Ghost Story Upturned in Amazing Gothic Novel

Still She Wished for Company by Margaret Irwin is the best book I have read in quite a while. A historical, fantastical, unusual novel that gently carries you into the 1700s and grips you like a classic gothic ghost story.

I will admit that the first paragraph didn’t draw me in right away. The language was very lyrical and felt a little too flowery. I found it hard to get into after reading a lot of contemporary fiction. But as soon as I realised this was a 1920s book and therefore had that language, it gripped me. The absent-minded wordy tone is explained by the very nature of the often confused and day-dreaming main character. She would like to live in a different age and she keeps thinking it is almost there, at her reach.


That’s when the novel does a backflip and sends you into the life of a 1700s aristocrat, who is just 17 years old. She is bored and both scared and fascinated by the return of her mysterious elder brother as the new heir of the estate, the fortune and her future. That does not make much of a novel but the tone is amazing.
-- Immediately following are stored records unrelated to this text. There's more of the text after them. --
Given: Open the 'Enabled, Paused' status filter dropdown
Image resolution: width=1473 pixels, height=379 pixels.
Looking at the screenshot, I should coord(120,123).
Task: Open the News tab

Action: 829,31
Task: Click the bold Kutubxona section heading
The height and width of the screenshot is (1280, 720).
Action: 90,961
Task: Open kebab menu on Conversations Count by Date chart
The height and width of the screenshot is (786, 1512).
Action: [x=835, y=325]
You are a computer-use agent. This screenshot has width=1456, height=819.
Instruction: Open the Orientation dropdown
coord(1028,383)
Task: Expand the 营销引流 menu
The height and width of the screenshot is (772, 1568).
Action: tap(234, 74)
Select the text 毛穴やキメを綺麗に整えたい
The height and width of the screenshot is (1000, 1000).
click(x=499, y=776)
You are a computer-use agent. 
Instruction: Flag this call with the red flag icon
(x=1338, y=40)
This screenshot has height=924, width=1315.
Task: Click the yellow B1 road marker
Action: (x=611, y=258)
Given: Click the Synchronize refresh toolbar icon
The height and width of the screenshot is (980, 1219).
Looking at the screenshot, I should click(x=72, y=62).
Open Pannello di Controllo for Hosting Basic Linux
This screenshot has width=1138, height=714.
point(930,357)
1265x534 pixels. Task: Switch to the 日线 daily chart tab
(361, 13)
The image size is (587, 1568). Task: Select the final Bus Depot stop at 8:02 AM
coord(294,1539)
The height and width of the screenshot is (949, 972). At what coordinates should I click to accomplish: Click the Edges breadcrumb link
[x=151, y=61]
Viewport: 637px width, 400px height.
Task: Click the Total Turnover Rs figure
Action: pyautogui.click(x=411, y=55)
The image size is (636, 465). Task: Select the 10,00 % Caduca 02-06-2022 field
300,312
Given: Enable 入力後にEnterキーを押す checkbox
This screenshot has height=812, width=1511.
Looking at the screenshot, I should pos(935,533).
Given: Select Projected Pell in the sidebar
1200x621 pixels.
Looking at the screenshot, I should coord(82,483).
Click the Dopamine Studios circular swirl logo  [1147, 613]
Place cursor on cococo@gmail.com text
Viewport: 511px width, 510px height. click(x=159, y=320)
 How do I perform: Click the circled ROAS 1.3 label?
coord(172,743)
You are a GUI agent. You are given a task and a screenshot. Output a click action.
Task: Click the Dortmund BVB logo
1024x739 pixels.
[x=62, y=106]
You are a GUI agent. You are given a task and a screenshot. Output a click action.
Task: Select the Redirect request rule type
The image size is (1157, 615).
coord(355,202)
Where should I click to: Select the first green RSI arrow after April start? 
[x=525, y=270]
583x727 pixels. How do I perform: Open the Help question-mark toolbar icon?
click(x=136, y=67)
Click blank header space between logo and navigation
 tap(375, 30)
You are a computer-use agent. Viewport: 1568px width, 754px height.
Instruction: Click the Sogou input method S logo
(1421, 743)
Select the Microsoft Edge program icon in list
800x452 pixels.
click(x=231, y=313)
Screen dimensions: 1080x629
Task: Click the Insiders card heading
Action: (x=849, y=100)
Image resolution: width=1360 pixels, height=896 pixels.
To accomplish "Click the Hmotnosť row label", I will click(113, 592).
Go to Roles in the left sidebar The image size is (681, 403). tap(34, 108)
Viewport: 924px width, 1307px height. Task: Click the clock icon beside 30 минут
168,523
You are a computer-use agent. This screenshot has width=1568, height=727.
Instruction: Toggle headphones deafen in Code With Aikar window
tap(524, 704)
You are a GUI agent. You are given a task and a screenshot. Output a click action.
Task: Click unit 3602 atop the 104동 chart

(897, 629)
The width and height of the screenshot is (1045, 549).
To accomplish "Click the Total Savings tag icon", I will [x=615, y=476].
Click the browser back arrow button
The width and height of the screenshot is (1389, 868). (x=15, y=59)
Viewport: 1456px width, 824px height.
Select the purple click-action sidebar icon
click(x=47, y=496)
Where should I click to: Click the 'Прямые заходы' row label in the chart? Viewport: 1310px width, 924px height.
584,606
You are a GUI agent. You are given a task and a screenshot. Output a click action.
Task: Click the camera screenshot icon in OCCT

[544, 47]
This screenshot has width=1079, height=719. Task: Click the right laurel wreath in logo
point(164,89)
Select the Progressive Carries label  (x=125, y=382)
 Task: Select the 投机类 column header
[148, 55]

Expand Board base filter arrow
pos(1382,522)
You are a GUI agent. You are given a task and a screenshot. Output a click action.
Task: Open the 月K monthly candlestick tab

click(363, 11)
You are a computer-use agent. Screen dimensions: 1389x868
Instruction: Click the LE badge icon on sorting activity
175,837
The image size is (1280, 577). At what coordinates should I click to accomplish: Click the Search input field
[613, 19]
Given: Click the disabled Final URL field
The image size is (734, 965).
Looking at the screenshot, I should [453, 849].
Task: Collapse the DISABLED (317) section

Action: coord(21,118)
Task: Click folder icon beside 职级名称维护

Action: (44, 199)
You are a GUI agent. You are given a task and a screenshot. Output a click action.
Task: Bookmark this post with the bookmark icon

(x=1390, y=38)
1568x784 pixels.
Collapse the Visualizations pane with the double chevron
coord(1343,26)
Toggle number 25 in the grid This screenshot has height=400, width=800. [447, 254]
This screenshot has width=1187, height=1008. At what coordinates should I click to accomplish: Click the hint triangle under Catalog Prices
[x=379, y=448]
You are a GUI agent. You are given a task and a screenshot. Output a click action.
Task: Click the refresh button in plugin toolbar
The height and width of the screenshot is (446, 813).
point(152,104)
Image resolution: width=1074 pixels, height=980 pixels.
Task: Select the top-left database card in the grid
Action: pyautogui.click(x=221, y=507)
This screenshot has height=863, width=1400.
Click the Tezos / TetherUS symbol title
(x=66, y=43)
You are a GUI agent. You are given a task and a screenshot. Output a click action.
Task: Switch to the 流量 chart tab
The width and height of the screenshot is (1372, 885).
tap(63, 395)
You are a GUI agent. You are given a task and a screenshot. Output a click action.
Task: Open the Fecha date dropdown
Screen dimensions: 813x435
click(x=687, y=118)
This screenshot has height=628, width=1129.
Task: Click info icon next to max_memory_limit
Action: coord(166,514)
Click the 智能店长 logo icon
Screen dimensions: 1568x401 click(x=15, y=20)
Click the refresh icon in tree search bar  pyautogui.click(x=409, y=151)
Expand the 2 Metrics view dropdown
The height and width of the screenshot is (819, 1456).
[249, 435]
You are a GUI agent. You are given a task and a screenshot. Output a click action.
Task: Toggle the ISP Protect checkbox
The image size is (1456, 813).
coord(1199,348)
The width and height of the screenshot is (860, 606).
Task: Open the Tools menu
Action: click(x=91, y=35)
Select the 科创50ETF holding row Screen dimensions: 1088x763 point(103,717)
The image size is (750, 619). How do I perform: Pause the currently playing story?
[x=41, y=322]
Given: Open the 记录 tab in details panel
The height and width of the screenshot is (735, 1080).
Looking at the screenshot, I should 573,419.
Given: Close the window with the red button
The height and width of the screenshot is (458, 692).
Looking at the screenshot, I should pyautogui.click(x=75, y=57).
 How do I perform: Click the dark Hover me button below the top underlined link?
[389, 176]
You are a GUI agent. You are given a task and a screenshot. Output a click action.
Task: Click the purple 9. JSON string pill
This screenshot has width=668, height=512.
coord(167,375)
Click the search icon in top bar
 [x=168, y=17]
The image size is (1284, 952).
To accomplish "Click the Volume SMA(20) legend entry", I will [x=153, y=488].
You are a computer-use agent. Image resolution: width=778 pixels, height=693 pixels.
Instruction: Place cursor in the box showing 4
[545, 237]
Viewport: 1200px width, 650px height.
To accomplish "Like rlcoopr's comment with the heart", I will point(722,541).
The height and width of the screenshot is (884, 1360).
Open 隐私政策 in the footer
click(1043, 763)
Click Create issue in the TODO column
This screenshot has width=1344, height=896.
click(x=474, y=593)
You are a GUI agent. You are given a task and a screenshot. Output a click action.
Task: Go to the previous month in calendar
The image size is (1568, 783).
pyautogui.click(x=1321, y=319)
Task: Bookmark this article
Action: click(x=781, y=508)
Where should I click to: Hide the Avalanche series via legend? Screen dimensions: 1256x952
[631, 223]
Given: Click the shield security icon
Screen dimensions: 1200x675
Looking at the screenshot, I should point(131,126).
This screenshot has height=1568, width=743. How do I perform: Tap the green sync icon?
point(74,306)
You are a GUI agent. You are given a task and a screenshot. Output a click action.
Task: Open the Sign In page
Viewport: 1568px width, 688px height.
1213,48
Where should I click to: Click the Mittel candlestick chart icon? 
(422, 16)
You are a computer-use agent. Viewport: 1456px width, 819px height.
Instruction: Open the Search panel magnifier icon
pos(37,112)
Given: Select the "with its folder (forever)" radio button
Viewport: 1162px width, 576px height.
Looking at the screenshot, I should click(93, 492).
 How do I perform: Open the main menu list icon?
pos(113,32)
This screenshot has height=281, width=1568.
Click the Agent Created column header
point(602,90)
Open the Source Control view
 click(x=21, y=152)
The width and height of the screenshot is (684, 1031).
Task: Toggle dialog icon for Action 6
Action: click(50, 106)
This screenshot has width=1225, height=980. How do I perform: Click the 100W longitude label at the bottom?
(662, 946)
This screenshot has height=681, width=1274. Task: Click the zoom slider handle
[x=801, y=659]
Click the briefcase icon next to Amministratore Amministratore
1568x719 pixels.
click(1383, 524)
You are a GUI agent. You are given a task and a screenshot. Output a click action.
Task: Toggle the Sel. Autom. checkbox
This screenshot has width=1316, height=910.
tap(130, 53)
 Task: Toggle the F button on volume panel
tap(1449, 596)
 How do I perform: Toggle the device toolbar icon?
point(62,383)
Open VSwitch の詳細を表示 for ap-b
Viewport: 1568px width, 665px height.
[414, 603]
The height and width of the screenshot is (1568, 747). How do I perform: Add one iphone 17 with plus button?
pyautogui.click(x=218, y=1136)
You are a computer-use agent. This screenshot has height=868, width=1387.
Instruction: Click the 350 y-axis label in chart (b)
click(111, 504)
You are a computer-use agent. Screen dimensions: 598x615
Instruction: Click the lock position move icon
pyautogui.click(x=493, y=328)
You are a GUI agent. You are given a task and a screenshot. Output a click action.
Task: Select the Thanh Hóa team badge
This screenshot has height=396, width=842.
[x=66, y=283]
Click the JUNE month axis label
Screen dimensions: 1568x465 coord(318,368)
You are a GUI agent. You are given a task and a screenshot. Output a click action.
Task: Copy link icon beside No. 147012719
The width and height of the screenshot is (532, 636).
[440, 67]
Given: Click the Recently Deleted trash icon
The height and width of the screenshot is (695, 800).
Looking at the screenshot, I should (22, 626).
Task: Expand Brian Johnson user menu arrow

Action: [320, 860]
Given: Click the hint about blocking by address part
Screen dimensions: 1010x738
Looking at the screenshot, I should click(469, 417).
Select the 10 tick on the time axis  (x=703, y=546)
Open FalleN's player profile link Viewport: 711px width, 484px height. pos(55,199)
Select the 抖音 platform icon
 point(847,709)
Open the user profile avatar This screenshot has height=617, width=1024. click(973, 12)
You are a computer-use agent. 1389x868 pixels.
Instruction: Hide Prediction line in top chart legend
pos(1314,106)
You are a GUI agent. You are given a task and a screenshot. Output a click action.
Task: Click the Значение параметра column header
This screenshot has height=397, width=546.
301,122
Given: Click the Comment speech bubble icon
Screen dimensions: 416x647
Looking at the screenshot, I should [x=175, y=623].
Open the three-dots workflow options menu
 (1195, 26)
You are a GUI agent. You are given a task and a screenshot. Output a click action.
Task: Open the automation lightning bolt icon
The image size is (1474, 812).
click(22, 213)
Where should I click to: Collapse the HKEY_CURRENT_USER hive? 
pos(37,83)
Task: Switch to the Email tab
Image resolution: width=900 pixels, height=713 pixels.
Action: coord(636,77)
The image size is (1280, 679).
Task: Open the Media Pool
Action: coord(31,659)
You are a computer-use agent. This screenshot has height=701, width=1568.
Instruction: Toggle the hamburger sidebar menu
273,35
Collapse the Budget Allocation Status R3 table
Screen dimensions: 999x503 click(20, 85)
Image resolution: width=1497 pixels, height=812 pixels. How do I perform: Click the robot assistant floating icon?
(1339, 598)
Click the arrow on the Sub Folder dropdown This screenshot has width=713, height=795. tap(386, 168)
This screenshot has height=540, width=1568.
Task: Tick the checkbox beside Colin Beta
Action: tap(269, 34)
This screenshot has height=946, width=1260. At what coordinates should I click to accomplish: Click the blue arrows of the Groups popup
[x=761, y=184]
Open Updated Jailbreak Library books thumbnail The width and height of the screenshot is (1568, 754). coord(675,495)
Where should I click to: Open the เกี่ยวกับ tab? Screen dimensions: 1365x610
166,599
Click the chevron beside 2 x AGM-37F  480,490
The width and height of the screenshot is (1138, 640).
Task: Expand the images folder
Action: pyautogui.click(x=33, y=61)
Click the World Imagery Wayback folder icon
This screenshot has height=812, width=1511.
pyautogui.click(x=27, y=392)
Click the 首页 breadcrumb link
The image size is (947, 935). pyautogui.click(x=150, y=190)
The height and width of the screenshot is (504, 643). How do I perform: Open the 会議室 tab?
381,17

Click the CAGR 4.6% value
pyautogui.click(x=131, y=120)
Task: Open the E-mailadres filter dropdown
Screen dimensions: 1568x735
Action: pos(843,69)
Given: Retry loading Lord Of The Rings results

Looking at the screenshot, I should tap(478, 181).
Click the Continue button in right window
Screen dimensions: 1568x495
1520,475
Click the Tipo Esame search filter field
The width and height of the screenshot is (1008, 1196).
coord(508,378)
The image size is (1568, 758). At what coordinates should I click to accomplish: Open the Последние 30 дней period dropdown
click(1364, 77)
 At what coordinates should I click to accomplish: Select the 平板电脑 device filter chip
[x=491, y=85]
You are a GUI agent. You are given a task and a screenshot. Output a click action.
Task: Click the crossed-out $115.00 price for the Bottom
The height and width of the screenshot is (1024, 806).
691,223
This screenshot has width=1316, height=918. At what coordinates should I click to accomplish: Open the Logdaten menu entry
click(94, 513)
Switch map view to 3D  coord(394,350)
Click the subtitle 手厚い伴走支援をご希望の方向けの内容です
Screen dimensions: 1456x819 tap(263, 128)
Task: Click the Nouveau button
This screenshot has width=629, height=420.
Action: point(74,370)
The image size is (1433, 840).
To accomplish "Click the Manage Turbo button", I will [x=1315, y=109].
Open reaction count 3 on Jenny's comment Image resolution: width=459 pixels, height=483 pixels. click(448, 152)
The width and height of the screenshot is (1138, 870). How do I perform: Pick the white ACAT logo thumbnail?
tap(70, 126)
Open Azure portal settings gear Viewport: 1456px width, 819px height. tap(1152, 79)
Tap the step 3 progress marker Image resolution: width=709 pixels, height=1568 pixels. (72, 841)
Everyone knows the cliches of the gothic novels around the Bronte sisters time. This book does it beautifully, and while the heroine has no idea what is going on, we can read all the occult hints sprinkled between the lines. This is not the usual ghost story at all, in fact it turns the ghost tales inside out. What if the ghost could look right back at you from their very own life? And while I would love to say more I do not want to spoil anyone’s fun.

I really enjoyed that novel and highly recommend it to anyone who likes classics, who loves to see the supernatural done differently, who loves gothic novels, who loves the occult, who loves to read those great country novels of the 1800s. It was fantastic.